── DATASET RECORDS ──

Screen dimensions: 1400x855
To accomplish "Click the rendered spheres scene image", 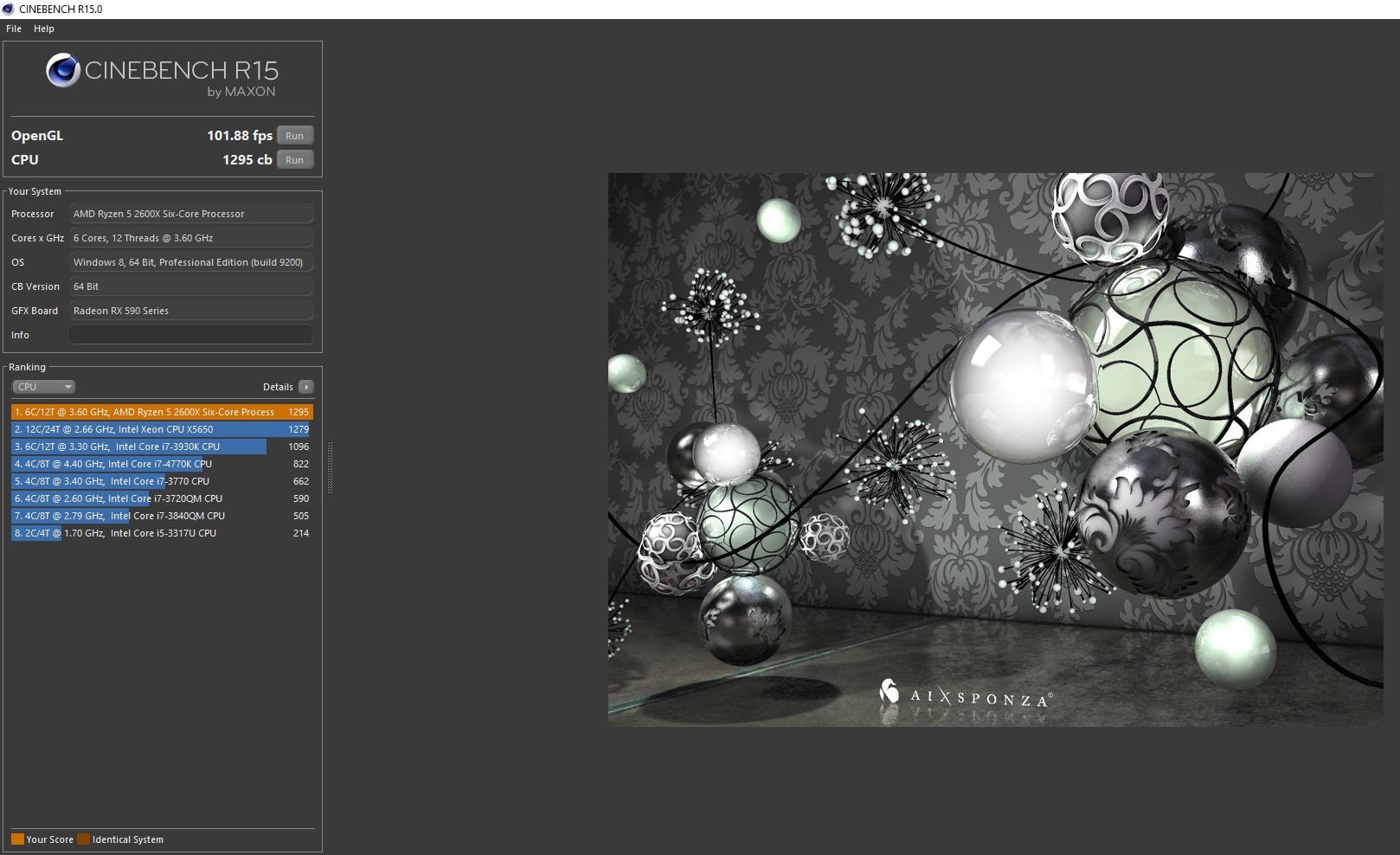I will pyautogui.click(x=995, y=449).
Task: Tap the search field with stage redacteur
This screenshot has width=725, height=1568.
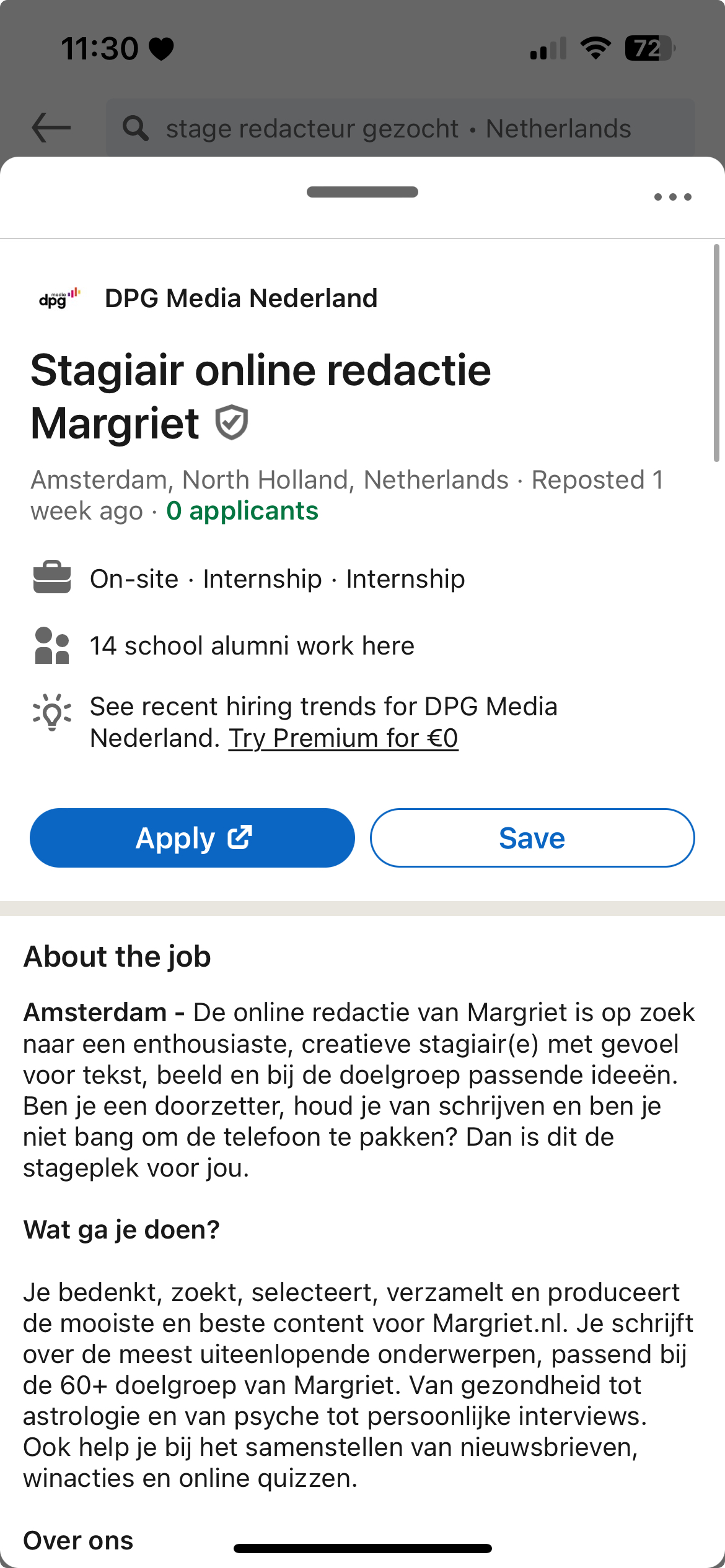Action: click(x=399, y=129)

───

Copy the rows again, starting with the line containing "Task: Tap the" and continuing through the last line of the rows, with the request text included. Multiply each click coordinate in the answers by 2.4, round the results to whole numbers with halves rounded up, and leave the pictures out.

# COMPLETE RESPONSE
Task: Tap the search field with stage redacteur
This screenshot has width=725, height=1568.
Action: click(x=958, y=310)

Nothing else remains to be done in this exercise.